Summary Plan Descriptions (“SPD”) under ERISA are required to be given to plan participants, and they provide plan participants with the most important summary of plan terms they need to know regarding their ERISA governed plans. ERISA requires SPDs to “be written in a manner calculated to be understood by the average plan participant.” However, plans will sometime issue numerous plan modifications which can add up quickly and require plan participants to read a series of plan modifications in addition to the original SPD in order to determine their available benefits, rights, and obligations. To further complicate matters, benefit determinations may often be made by two separate entities. A Plan Administrator may make an initial appeal decision, and a Plan Director or committee may make a second-level appeal decision. While these tactics may appear to valid despite the confusion they create, a recent Ninth Circuit Court of Appeal decision clarified that an SPD must not only be accurate but also comprehensive, and entities deciding first-level appeals are fiduciaries and cannot avoid liability for misrepresentations even if second-level appeals are made by a separate entity.
In King v. Blue Cross and Blue Shield of Illinois UPS, No. 15-55880 (Ninth Cir. Sep. 8, 2017), Linda King, the wife of a retired UPS employee, participated in a welfare retiree-benefit plan sponsored and administered by Blue Cross and Blue Shield of Illinois (“Blue Cross”). After suffering from an infection requiring immediate surgery and lengthy care, Mrs. King filed a claim under the plan for medical benefits. Blue Cross subsequently denied her claim for benefits claiming the plan had a $500,000 lifetime benefit maximum and would not cover most of her medical expenses. The plan that covered retirees of UPS was governed by a SPD that was issued in 2006 and a series of 12 material modification summaries describing amendments to the plan that were adopted since 2006. This required Mrs. King to read the 2006 SPD and the summaries of plan modifications in order to determine the current language for each benefit provision. Also, Blue Cross claimed some of the provisions applied to the employee plan but did not apply to the retiree plan, although the language in the SPD and modification summaries did not make this clear.
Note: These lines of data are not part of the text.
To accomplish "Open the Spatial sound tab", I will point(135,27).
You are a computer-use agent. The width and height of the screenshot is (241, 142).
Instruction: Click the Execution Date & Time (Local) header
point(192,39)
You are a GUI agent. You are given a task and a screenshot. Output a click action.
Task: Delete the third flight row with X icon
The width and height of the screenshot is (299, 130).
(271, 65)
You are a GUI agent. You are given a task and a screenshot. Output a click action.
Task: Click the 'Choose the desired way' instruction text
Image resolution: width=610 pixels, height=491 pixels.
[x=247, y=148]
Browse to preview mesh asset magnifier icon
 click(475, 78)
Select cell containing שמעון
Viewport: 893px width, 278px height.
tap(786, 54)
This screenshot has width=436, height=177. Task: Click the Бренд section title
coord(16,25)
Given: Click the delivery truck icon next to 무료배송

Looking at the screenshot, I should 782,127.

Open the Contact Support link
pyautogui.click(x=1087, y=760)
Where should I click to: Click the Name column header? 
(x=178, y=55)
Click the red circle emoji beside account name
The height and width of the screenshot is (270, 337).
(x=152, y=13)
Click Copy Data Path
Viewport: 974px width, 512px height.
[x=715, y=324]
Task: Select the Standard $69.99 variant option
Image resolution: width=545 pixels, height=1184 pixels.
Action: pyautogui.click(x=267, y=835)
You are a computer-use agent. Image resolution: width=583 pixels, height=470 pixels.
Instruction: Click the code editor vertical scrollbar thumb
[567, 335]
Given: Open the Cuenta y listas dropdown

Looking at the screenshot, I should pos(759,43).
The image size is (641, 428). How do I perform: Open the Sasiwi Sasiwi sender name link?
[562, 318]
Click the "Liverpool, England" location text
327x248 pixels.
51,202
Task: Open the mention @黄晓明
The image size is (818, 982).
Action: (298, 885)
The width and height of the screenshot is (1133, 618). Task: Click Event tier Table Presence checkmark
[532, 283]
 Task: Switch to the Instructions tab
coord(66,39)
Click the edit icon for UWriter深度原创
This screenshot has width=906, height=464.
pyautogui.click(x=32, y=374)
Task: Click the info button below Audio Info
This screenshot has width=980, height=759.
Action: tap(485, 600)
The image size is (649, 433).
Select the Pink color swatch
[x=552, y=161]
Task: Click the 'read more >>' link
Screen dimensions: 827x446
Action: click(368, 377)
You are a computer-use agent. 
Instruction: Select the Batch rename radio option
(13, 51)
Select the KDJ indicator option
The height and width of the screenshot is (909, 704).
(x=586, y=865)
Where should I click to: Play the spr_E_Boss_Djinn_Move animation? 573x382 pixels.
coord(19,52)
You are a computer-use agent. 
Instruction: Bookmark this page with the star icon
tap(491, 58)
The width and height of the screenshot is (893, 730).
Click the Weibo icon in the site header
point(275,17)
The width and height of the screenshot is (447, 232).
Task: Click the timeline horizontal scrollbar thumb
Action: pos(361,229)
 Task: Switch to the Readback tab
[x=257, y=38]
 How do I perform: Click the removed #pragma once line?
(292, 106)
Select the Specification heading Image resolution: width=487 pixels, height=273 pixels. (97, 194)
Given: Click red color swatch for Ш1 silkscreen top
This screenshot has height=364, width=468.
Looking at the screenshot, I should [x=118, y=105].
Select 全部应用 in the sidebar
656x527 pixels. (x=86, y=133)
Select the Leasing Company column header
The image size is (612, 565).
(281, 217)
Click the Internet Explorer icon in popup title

While the SPD mentioned a $1 million lifetime maximum, a subsequent material modification in 2010 limited the lifetime maximum to $500,000. Later, yet another material modification eliminated the lifetime benefit cap, though it was unclear if the cap applied only to the employee plan or if it included the retiree plan. After Mrs. King incurred almost $950,000 in medical bills, Blue Cross sent her an explanation of benefits stating it would only pay a small fraction of her medical bills because she already reached the $500,000 lifetime benefit maximum. Mrs. King filed her first-level appeal with Blue Cross explaining that, among other things, she was previously assured by Blue Cross that her health benefits had no limit. After her appeal was denied by Blue Cross, Mrs. King filed a secondary appeal, this time submitting her appeal to the entity designated by the policy to review secondary appeals, UPS Claims Review Committee (“CRC”). The CRC subsequently denied Mrs. King’s secondary appeal emphasizing that the lifetime maximum was limited to $500,000. Mrs. King filed a lawsuit alleging that both Blue Cross and CRC breached their fiduciary duties in violation of ERISA by failing to reasonably appraise the average plan participant that the lifetime benefit maximum applies to the retiree plan. The district court granted summary judgment to Blue Cross and CRC, and Mrs. King appealed (Mrs. King died while the suit was pending).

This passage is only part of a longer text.